Efficient Perovskite Solar Cells with Titanium Cathode Interlayer

Electron and hole transport layers play a critical role in high performance metal halide perovskite solar cells. Many organic and inorganic electron/hole transport layers are developed and studied in the last few years. In this work, the authors innovatively use a ultra-thin layer of titanium (Ti) as a cathode interlayer between metal electrode and perovskite film, without using any organic or inorganic electron transport layers, in planar heterojunction perovskite solar cells. X-ray photoelectron spectroscopy and soft X-ray absorption near edge structure results prove that Ti film forms a bonding layer with nitrogen (N) atoms in metylammonium anions at perovskite/Ti interface, which passivates surface defects and suppresses surface decomposition of perovskite film.
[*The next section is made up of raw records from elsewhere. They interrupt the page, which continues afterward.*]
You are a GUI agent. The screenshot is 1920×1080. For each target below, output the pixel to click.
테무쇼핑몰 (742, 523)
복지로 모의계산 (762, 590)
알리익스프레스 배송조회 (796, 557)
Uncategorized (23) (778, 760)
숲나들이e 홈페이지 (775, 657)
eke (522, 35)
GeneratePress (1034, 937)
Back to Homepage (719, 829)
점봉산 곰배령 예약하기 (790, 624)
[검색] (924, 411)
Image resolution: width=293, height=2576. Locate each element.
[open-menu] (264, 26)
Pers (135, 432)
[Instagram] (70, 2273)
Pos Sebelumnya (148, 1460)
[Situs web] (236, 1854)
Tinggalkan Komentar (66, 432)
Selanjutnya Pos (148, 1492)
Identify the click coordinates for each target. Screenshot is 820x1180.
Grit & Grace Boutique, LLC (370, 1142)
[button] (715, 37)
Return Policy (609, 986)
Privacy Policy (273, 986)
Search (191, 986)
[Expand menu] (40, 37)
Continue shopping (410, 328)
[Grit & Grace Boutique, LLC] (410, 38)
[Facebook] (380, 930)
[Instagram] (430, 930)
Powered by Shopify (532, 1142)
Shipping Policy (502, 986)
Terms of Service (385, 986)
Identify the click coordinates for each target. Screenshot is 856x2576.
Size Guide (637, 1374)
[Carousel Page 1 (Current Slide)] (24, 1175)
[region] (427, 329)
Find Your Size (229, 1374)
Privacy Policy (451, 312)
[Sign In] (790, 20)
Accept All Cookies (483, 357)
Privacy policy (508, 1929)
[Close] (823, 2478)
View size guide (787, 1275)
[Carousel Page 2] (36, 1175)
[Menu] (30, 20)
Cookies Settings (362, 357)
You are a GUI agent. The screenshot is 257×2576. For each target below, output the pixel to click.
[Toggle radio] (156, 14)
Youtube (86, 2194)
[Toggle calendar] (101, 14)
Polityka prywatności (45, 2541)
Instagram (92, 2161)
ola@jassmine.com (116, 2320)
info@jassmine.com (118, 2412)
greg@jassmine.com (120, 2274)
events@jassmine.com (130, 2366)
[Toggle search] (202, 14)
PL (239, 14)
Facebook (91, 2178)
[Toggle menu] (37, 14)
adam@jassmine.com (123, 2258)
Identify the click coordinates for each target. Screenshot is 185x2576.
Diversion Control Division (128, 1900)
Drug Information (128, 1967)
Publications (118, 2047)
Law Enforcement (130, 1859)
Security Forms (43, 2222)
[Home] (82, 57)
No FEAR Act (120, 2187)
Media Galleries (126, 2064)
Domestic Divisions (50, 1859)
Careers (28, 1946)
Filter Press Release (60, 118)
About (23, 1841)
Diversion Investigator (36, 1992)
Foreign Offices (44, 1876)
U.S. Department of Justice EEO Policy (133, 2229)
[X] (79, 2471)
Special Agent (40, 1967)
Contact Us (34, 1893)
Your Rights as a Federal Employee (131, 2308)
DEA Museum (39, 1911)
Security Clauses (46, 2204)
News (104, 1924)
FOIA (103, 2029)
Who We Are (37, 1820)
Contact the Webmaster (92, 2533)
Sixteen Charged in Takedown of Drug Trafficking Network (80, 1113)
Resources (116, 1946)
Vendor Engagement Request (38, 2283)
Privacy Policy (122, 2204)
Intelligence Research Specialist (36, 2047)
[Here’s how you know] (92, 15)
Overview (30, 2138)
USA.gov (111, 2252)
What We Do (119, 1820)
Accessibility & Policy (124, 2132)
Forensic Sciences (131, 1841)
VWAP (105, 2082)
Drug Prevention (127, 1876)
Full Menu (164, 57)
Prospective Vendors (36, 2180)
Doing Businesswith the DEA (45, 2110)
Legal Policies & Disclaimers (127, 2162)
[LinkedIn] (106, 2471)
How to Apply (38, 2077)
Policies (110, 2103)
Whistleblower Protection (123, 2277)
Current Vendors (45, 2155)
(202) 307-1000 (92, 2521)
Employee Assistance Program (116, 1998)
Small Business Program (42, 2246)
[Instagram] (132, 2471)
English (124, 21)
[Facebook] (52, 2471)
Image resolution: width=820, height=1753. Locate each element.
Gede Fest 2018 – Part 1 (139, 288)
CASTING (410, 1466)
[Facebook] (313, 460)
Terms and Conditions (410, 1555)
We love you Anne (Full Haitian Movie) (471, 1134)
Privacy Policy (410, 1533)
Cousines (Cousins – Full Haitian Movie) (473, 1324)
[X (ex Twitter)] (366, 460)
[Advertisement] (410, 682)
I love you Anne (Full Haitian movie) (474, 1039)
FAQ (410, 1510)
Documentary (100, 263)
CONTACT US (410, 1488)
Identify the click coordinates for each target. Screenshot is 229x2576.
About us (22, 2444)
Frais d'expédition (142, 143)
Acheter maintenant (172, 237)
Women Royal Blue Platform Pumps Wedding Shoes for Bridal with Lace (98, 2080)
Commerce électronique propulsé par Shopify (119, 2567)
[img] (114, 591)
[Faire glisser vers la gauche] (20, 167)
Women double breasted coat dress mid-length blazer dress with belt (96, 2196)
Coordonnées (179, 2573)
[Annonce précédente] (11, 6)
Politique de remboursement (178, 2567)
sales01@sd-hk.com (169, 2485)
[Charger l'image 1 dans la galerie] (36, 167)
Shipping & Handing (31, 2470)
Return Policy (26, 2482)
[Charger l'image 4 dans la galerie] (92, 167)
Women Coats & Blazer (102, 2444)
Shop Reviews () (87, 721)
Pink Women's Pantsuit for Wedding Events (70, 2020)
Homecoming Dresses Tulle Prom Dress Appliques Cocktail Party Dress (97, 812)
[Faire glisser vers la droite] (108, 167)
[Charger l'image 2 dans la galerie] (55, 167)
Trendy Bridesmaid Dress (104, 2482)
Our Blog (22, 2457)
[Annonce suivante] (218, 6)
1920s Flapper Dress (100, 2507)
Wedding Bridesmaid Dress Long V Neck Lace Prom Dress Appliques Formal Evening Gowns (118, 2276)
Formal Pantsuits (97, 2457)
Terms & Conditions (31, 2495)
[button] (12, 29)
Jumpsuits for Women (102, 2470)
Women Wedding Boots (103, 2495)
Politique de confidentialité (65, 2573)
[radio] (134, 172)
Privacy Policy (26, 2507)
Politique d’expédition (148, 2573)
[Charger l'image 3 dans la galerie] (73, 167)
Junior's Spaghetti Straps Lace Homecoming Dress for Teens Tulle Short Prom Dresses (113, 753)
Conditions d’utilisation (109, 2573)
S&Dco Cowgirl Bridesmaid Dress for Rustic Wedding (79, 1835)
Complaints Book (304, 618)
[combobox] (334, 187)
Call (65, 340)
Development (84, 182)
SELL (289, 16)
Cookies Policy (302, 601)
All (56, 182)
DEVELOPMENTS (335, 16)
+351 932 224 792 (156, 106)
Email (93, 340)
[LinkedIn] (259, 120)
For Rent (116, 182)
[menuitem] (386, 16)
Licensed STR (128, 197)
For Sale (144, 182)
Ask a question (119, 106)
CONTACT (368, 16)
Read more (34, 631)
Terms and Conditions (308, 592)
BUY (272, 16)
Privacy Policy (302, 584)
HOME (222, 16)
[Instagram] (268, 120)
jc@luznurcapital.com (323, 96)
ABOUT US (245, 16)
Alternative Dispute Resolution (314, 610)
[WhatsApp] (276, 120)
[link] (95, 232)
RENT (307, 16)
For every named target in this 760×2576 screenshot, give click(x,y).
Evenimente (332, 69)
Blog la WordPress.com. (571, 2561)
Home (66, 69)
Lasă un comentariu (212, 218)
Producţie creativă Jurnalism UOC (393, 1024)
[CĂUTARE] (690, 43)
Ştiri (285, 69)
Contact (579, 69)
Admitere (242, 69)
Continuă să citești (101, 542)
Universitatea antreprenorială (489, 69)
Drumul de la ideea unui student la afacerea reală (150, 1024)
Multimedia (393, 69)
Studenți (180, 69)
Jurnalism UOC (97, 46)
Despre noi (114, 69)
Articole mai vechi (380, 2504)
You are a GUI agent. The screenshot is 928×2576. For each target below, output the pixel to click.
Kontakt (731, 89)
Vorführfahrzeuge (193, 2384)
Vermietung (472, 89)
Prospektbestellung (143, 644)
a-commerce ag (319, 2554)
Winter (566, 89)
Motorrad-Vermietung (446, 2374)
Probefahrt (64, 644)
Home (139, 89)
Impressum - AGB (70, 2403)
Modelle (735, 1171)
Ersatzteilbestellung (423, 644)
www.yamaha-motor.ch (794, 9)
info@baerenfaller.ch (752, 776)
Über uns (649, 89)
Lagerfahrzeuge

The champian solar cell based on methylammonium lead iodide (CH3NH3PbI3) shows a short circuit current density of 22.5 mA cm(-2), a open circuit voltage of 1.03 V and a fill factor of 78.2%, yielding a power conversion efficiency of 18.1%. Notably, Ti has low diffusivity and serves as a compact blocking layer that prevents the diffusion of metal atoms into the perovskite layer, resulting in improved device stability. Our work shows that Ti is a promising low-cost material to replace organic and inorganic electron transporting layers for efficient perovskite solar cells.